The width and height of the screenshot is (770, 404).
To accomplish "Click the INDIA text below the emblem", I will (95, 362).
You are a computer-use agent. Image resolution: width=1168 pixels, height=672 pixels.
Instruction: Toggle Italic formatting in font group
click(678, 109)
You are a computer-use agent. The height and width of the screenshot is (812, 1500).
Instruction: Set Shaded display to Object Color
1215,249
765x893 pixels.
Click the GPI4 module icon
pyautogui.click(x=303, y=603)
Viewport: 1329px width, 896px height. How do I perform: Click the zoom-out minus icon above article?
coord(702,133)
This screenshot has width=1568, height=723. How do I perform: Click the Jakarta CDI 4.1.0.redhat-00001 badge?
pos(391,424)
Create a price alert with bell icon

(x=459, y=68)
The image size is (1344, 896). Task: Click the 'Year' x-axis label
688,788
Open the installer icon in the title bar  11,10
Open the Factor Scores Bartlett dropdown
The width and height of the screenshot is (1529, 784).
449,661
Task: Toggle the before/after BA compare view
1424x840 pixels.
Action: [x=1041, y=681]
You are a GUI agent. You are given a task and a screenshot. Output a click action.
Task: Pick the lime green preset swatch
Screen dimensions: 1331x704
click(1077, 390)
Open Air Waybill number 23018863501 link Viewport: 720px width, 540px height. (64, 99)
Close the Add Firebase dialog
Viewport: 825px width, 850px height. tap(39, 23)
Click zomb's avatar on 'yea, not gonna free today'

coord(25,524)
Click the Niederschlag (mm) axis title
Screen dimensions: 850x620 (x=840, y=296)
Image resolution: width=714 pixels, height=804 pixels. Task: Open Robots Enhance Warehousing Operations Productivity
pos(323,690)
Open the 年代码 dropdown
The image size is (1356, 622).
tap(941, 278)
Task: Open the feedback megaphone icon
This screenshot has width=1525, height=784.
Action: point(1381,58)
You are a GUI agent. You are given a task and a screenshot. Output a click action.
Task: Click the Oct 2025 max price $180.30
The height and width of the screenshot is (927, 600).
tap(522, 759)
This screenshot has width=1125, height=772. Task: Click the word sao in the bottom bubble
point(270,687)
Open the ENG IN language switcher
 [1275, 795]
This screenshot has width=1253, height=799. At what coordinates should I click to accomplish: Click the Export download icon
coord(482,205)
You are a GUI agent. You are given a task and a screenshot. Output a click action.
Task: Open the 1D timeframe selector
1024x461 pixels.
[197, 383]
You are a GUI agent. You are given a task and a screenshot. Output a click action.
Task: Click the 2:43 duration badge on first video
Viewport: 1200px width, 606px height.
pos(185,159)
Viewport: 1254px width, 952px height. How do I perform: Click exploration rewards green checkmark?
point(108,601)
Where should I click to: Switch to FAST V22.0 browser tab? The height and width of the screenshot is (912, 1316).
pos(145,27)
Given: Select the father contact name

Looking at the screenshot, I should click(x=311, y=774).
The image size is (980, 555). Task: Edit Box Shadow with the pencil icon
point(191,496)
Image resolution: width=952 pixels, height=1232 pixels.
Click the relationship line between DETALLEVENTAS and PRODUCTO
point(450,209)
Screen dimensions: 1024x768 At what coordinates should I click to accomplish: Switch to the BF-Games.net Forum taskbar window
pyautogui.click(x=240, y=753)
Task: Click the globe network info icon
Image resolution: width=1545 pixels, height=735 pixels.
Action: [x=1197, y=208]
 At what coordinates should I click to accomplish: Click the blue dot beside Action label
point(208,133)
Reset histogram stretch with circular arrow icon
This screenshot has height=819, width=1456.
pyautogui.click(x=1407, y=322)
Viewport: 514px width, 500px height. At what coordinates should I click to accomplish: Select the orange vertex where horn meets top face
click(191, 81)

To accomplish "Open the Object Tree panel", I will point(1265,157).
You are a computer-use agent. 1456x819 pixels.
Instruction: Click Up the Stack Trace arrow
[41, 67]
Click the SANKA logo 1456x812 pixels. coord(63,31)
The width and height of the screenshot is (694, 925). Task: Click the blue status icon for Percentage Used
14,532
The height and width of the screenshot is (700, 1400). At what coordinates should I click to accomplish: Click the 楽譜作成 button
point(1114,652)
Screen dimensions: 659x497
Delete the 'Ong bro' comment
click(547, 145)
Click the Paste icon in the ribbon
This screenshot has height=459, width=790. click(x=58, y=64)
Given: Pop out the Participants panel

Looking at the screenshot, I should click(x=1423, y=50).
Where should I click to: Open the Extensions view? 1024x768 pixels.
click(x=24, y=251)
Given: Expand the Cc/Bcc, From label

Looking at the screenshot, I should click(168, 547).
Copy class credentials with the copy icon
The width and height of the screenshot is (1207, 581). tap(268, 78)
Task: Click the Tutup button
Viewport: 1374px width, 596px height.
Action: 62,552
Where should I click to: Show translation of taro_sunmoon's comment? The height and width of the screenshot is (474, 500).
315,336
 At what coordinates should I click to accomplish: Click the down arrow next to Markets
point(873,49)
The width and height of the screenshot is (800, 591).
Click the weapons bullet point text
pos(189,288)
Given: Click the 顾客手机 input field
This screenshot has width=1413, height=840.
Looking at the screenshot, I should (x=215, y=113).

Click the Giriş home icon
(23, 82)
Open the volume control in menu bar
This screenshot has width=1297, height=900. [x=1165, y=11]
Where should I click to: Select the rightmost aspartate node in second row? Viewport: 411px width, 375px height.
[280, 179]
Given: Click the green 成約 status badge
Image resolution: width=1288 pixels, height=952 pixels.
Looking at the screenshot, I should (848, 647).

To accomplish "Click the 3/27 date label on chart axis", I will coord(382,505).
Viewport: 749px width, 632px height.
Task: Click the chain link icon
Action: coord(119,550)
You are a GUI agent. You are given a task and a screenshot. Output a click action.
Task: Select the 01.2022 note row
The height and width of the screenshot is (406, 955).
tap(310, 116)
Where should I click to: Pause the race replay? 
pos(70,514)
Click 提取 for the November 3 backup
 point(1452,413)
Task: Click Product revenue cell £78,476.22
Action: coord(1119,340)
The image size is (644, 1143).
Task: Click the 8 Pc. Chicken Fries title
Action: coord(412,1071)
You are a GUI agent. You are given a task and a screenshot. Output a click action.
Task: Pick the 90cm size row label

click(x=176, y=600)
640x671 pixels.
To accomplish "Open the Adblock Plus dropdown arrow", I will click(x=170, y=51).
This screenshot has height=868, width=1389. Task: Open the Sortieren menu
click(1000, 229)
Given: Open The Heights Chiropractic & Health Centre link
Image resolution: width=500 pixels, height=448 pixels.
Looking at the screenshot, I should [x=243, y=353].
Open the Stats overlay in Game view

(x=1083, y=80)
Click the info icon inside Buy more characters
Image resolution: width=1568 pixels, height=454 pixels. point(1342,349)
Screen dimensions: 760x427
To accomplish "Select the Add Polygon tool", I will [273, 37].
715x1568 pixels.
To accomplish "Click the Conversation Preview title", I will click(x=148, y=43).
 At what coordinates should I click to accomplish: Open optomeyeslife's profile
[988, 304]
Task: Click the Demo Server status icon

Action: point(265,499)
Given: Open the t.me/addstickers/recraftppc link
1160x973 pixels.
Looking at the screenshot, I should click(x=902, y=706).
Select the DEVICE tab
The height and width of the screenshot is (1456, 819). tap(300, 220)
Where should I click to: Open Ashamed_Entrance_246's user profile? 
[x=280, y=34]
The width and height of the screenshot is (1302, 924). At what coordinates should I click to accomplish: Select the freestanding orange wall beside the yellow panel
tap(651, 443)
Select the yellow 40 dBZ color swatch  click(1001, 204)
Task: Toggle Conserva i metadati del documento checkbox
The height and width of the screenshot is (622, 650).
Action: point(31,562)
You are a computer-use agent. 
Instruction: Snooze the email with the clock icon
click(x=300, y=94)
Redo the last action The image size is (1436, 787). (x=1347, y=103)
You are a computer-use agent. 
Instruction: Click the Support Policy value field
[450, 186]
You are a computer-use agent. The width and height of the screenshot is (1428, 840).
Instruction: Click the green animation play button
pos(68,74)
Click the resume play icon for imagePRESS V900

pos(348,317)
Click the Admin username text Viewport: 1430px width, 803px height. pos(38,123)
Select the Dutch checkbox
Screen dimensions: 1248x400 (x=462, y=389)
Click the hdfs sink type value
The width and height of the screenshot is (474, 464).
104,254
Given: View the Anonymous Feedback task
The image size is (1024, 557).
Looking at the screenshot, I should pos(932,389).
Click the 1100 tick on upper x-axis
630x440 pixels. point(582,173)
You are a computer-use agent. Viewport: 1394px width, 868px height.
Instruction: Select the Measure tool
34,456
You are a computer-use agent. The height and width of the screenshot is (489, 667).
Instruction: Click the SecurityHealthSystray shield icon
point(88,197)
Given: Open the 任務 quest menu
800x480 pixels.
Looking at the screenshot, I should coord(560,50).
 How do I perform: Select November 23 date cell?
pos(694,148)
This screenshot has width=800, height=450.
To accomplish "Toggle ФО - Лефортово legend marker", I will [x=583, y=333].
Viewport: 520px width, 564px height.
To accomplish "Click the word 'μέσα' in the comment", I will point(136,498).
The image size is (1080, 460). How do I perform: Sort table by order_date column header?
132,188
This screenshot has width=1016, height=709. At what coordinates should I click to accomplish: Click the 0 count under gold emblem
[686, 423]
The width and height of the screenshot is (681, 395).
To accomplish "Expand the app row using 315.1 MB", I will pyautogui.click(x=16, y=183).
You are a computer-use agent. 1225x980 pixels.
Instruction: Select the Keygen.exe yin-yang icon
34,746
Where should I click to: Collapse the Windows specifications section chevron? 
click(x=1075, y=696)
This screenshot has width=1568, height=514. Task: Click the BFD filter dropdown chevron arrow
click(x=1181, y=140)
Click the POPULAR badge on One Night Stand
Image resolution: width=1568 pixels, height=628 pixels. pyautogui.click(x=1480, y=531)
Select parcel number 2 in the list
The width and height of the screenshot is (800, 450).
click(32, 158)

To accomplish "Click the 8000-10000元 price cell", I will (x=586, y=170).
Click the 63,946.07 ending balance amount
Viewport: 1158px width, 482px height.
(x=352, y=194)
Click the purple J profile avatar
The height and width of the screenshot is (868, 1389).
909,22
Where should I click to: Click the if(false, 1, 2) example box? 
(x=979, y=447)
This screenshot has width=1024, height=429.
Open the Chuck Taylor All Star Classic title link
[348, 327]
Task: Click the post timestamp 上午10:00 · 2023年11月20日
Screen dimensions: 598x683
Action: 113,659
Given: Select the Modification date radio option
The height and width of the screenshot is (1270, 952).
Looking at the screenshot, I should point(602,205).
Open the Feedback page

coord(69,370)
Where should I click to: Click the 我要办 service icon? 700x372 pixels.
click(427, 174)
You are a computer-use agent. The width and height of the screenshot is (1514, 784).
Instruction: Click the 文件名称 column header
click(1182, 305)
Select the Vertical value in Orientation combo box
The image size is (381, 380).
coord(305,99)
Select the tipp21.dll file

= = = = =

## WORK INSTRUCTIONS:
Can you turn the entries starting at the line containing "Given: Open The Heights" and ending at the line containing "[x=280, y=34]" into a Markdown table, with each line's number under Row and its text under Line, leaving out the blank lines?

## SOLUTION TO THIS EXERCISE:
| Row | Line |
|---|---|
| 1 | Given: Open The Heights Chiropractic & Health Centre link |
| 2 | Image resolution: width=500 pixels, height=448 pixels. |
| 3 | Looking at the screenshot, I should [x=243, y=353]. |
| 4 | Open the Stats overlay in Game view |
| 5 | (x=1083, y=80) |
| 6 | Click the info icon inside Buy more characters |
| 7 | Image resolution: width=1568 pixels, height=454 pixels. point(1342,349) |
| 8 | Screen dimensions: 760x427 |
| 9 | To accomplish "Select the Add Polygon tool", I will [273, 37]. |
| 10 | 715x1568 pixels. |
| 11 | To accomplish "Click the Conversation Preview title", I will click(x=148, y=43). |
| 12 |  At what coordinates should I click to accomplish: Open optomeyeslife's profile |
| 13 | [988, 304] |
| 14 | Task: Click the Demo Server status icon |
| 15 | Action: point(265,499) |
| 16 | Given: Open the t.me/addstickers/recraftppc link |
| 17 | 1160x973 pixels. |
| 18 | Looking at the screenshot, I should click(x=902, y=706). |
| 19 | Select the DEVICE tab |
| 20 | The height and width of the screenshot is (1456, 819). tap(300, 220) |
| 21 | Where should I click to: Open Ashamed_Entrance_246's user profile?  |
| 22 | [x=280, y=34] |